New and Unusual Outdoors

19 April 2013

Central Park? The High Line? Smorgasburg? We love them, of course, but we’ve been there, done that. Doesn’t mean we can’t go again, but why not make a few new favorites, too? This season, try these out for size.

Smell: If there’s one pink that’s in season every year, it’s that of the cherry blossom trees. Wander under whole groves of them at the Hanami orchards at Brooklyn Botanic Garden. (990 Washington Avenue, Brooklyn.)

Swoon: Indulge in a romantic-movie moment under the Silvered Gazebo, rising up from the green lawns of Socrates Sculpture Park. Brooklyn-based sculptor Heather Rowe is the hand behind the lattice. (32-01 Vernon Boulevard, at Broadway. From May 13.)

Watch: The summer film series in Bryant Park is old hat. Instead, get in touch with your inner underground at an indie viewing at the Open Road Rooftop Project, at the old Seward Park High School. (350 Grand Street, between Essex and Ludlow streets. Starting in May. Schedule available here.)

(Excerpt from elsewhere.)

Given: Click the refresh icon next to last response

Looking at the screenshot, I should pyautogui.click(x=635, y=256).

Gallery-hop: Outdoor-style, with a tour of the City of New York Parks & Recreation’s new “Art in the Parks” installations and other public artworks.

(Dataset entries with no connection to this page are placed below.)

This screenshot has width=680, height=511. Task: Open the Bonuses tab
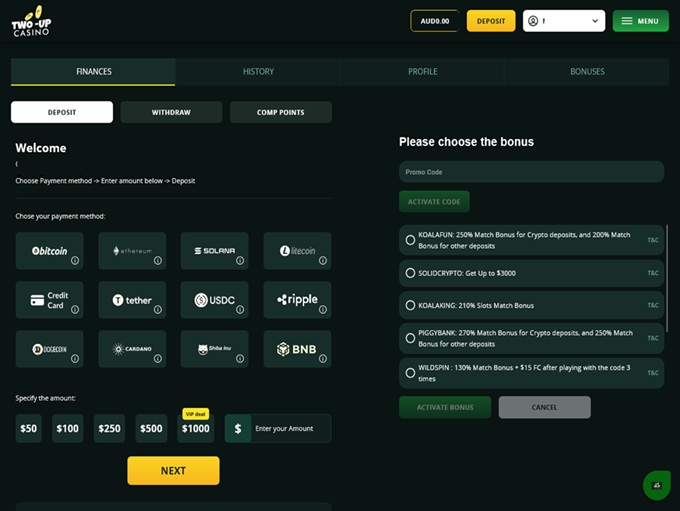587,72
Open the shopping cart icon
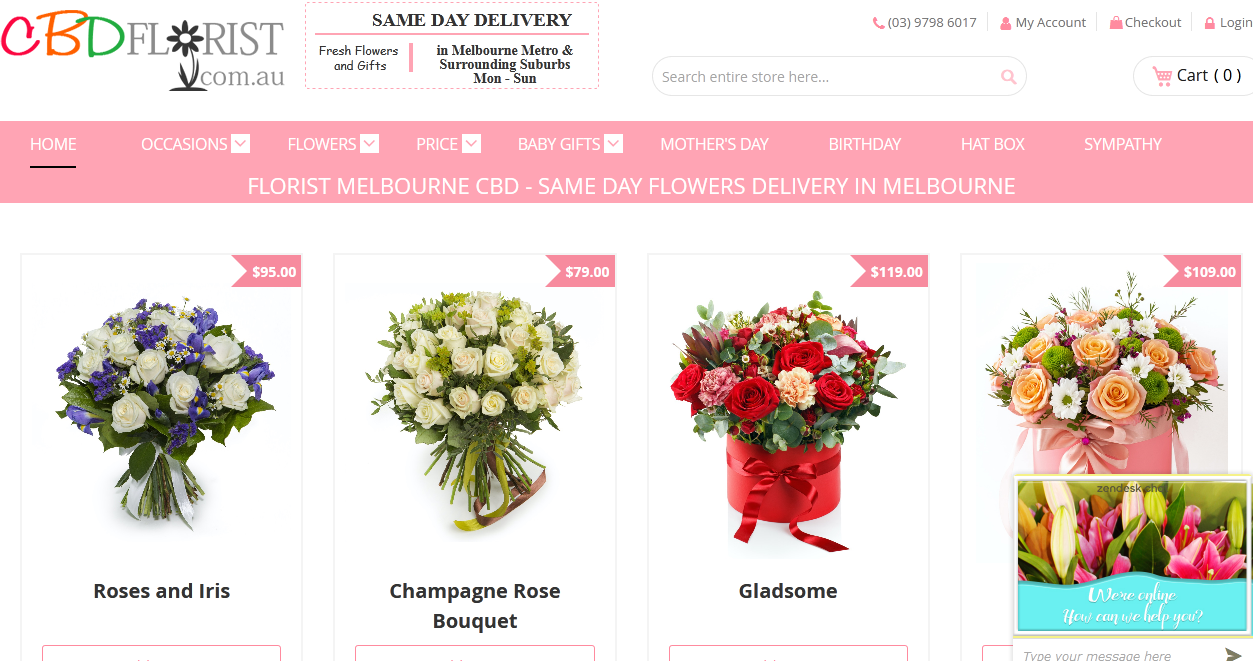The width and height of the screenshot is (1253, 661). 1162,76
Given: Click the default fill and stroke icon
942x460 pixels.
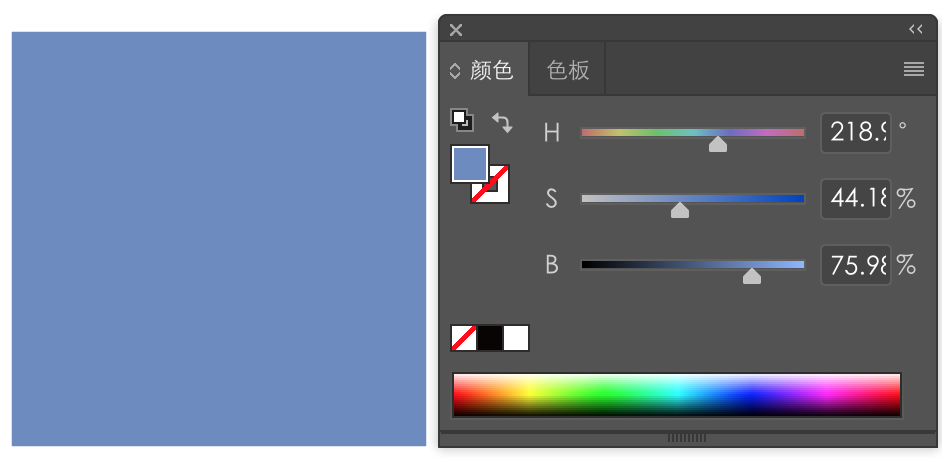Looking at the screenshot, I should (x=462, y=121).
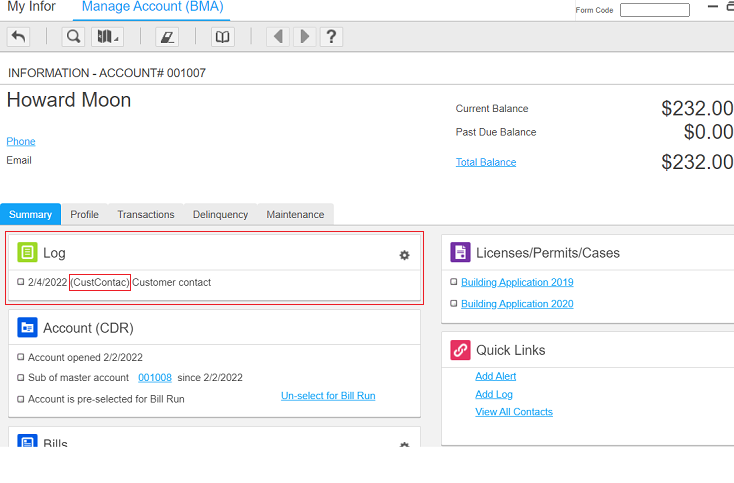Select the Add Alert quick link

(496, 376)
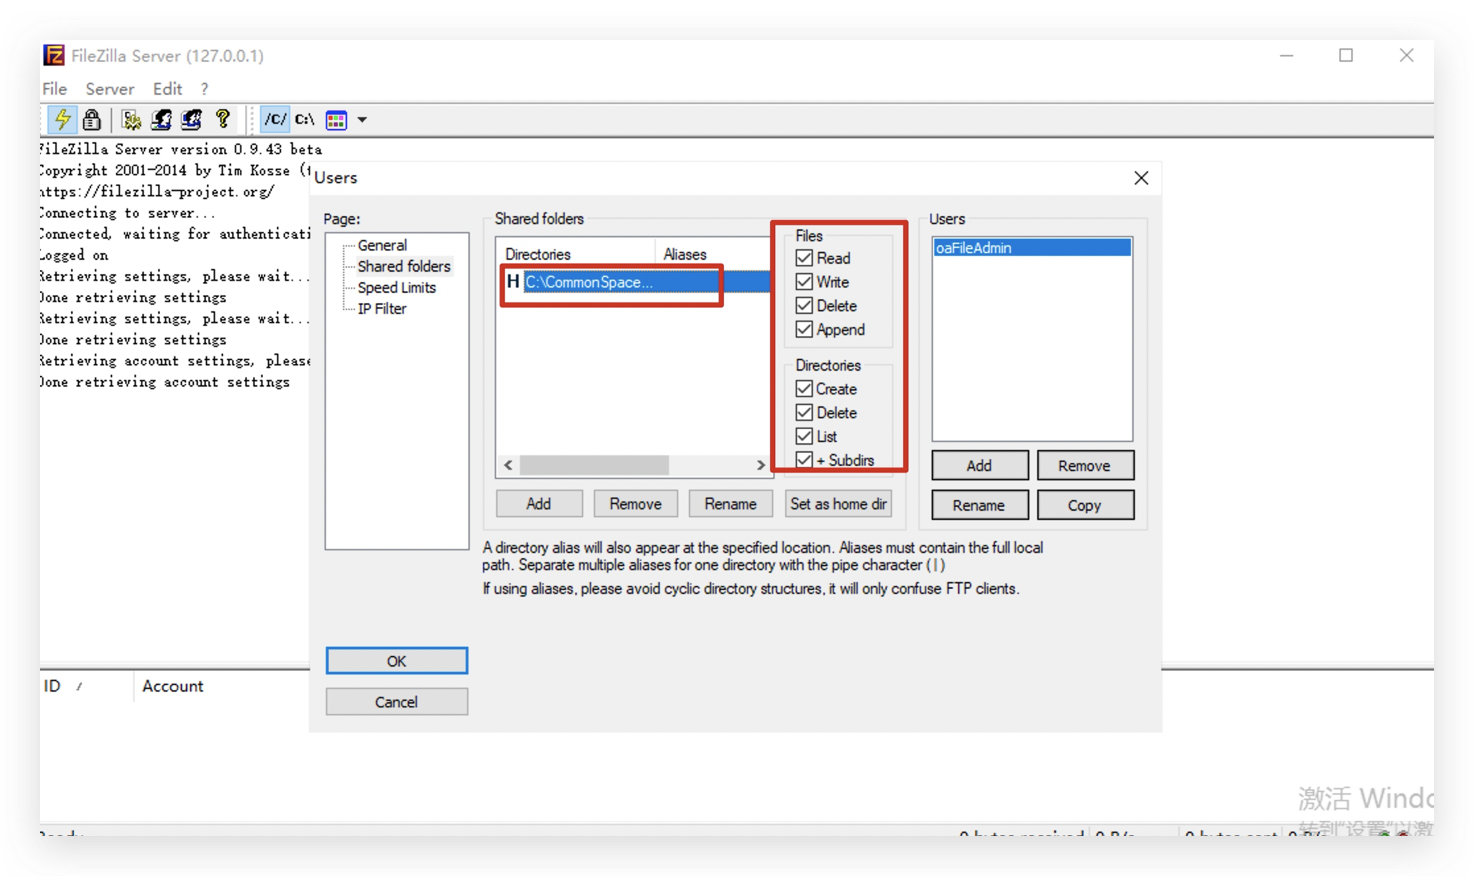Open the Edit menu
Screen dimensions: 1474x876
(167, 88)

1) Start at the Flatiron, and ponder William Ryman’s aptly named “Bird” sculpture, maybe with an Eataly gelato cone in hand. On view until April 26.

2) Head uptown to Thomas Schütte’s “United Enemies.” Poignantly funny sculptures of fighting bodies melded together sit at Central Park and Fifth Avenue. On view until August 25.

3) End your journey just to the east, with a stroll up Park Avenue from 54th Street. Alexandra Arrechea fashioned 10 mammoth sculptures that capture the essence of various New York City buildings. See if you can figure out which is which! On view until June 9.

Journey: Take a day trip up to the heart of the Hudson Valley, to the outdoor sculpture galleries at Storm King Art Center. A site-specific installation by Thomas Houseago will soon be the main attraction. Think Transformers gone indie. (1 Museum Road, New Windsor, New York. On view until December 1.)